The restrictions will apply from midnight local time and will be enforced for 21 days.

“There will be a total ban on venturing out of your homes,” Modi said in a televised address.

India – which has a population of 1.3 bn – joins a growing list of countries that have imposed similar measures.

Nearly 400 000 people have tested positive for the virus worldwide, and around 17 000 have died.

The new measures follow a sharp increase in cases in recent days. There have been 519 confirmed cases in India and 10 reported deaths.

• NEW YORK – Governor Andrew Cuomo has pleaded for medical supplies, warning that Covid-19’s peak in the state will be worse than anticipated.

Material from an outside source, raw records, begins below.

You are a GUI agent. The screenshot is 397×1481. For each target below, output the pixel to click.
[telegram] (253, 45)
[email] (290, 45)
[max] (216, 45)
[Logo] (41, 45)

“The apex is higher than we thought and the apex is sooner than we thought,” Cuomo told reporters on Tuesday.

He said the federal government was not sending enough equipment to combat the crisis, noting the state needs 30 000 ventilators.

New York now has over 25 000 confirmed virus cases and at least 210 deaths.

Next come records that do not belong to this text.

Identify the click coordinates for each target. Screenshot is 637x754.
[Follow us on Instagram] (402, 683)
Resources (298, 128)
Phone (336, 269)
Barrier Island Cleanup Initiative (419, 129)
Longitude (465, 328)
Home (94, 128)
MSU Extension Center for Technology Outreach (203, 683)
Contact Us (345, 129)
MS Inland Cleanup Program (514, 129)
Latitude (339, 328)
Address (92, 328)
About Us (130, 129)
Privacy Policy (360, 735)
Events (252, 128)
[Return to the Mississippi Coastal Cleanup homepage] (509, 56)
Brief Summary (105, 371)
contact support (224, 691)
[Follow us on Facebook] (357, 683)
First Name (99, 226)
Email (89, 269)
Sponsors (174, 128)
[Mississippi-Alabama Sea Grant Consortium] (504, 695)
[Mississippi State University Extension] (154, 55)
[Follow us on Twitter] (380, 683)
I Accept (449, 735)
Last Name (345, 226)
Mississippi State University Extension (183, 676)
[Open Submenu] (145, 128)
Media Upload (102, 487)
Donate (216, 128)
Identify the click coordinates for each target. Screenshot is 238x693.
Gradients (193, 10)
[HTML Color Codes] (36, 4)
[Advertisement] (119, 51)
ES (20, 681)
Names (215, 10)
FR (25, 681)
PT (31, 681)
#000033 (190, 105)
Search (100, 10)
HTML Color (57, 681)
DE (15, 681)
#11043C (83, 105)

“We need federal help and we need the federal help now,” Cuomo said.

“New York is the canary in the coal mine, New York is happening first, what is happening to New York will happen to California and Illinois, it is just a matter of time.”

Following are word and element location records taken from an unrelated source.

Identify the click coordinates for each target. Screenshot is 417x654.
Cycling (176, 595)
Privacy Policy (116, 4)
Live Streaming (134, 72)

The governor blasted the 400 ventilators sent to New York from the US Federal Emergency Management Agency (Fema).

“Four hundred ventilators? I need 30 000 ventilators. You want a pat on the back for sending 400 ventilators? . . . You’re missing the magnitude of the problem.”

• MADRRID – The coronavirus death toll in Spain has jumped by 514 in a single day, as the situation in the country quickly worsens.

Official figures show that 2 696 people have now died in the country and close to 40 000 are infected.

About 5 400 health care workers are among those confirmed cases, while funeral vans began arriving at Madrid’s ice rink, hastily transformed into a makeshift morgue.

Spain is the worst affected country in Europe after Italy, which has recorded more than 6 000 deaths so far.

Around 14 per cent of all infections are among health workers, which health emergency chief Fernando Simon attributed to the limited availability of protective equipment and several early clusters of the virus occurring in hospitals.

He also warned pressure on intensive-care units would continue after transmission of the virus among the general population had peaked.

Echoing his concerns, nursing union SATSE called for test kits and for drastic measures to help prop up Madrid’s hospitals, which it said were on “the verge of collapse”.

While cases have been mostly concentrated in Madrid, Catalonia and the Basque Country, infection numbers are growing in other regions.

Castilia-La Mancha and Castilla y Leon, which border the capital, have seen a big jump in cases. Both regions have large elderly populations.